Она придвинулась еще на сантиметр к печурке: милое, родное, необходимое! Не уходи, тепло! Останься!
И вдруг ей стало смешно: вот так смех! Она вообразила себе то, что каждый раз предшествовало спектаклю: одевание. Баядера… Бенгалия! Значит, танцевать надо полуобнаженной. И чего только не накручивали теперь на себя все эти девы и юные жены – всюду, где тело было хоть немножко прикрыто, под шелк и парчу легких покровов… О боже, господи, оделись, загримировались!
Эти истощенные ручки, эти остро выдающиеся ключицы, полусонные глаза… Неужели не безумие танцевать в такое время? Балет в блокаде?
Правда ли, что этот их ни на что не похожий, всему вокруг противоречащий труд (говорят: "подвиг"!) кому-нибудь нужен?
А ведь нет, нужен! Каждый день перед театром, в мертвой тьме зимних сумерек, собиралась толпа. Никто не шумел, почти не двигался, не ходил с места на место, не топал на холоде ногами – у кого были силы для всего этого?
Просто странные, закутанные до самых глаз бесформенные призраки бесшумно и медленно плавали над снегом, переговариваясь почти шепотом: "Товарищ… Лишнего билетика нет? Я хлебца могу дать немного…"
И зал каждый раз бывал полон, вот ведь что! Много серых шинелей, много моряков, но и просто блокадников сколько угодно. И – аплодируют.
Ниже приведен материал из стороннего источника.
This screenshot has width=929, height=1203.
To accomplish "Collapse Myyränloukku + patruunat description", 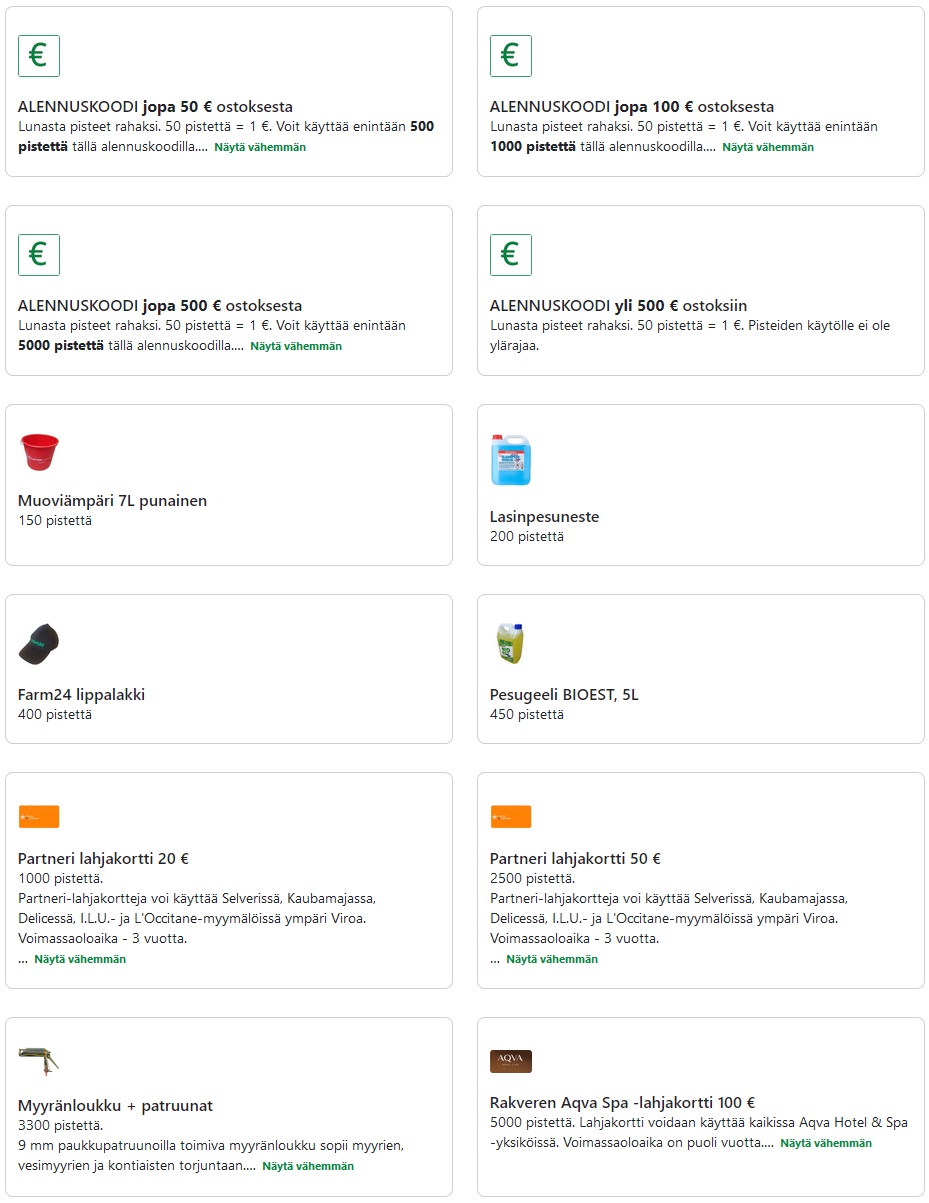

Правда, аплодисменты получаются какие-то не те; иной раз даже не очень-то их слышно. Но зато длятся они без конца. И если вглядеться, можешь увидеть то тут, то там белые повязки; забинтованную руку, прислоненные к барьеру или к спинке кресла костыли…
Так, по-видимому, – да, нужно! Подвиг не подвиг – нужно. Когда стреляют, нужен порох, нужна пуля! Но ведь и ружейное масло необходимо, чтобы сработал затвор. Видимо, и маслу искусства нельзя застывать в этом нечеловеческом морозе. Не имеет оно права застыть.
Артистка молча смотрела прямо перед собой. Ей вдруг стало жалко и себя, и товарищей по работе, и Ленинград, и тех, с забинтованными руками… Потом совсем другое, непохожее уже на жалость, чувство прошло неожиданным теплом по спине – гордость? Да, отчасти. И – упрямство; гордое упрямство, медленно разливающаяся где-то между телом и душой твердость: "Ну нет! Ни за что!"
Взяв с "буржуйки" пригревшуюся на ней варежку, она сначала вытерла ею глаза: платка-то уже не достать. Потом закинула голову и закусила губу: "Ни за что!" И вдруг слабо ахнула: "Ох, и это еще!"
В уборной, у стены, стояли два, на три четверти полные, ведра с водой. Поверхность воды покрывал тонкий, как стекло, ледок. Неудивительно: минус шесть, вон градусник!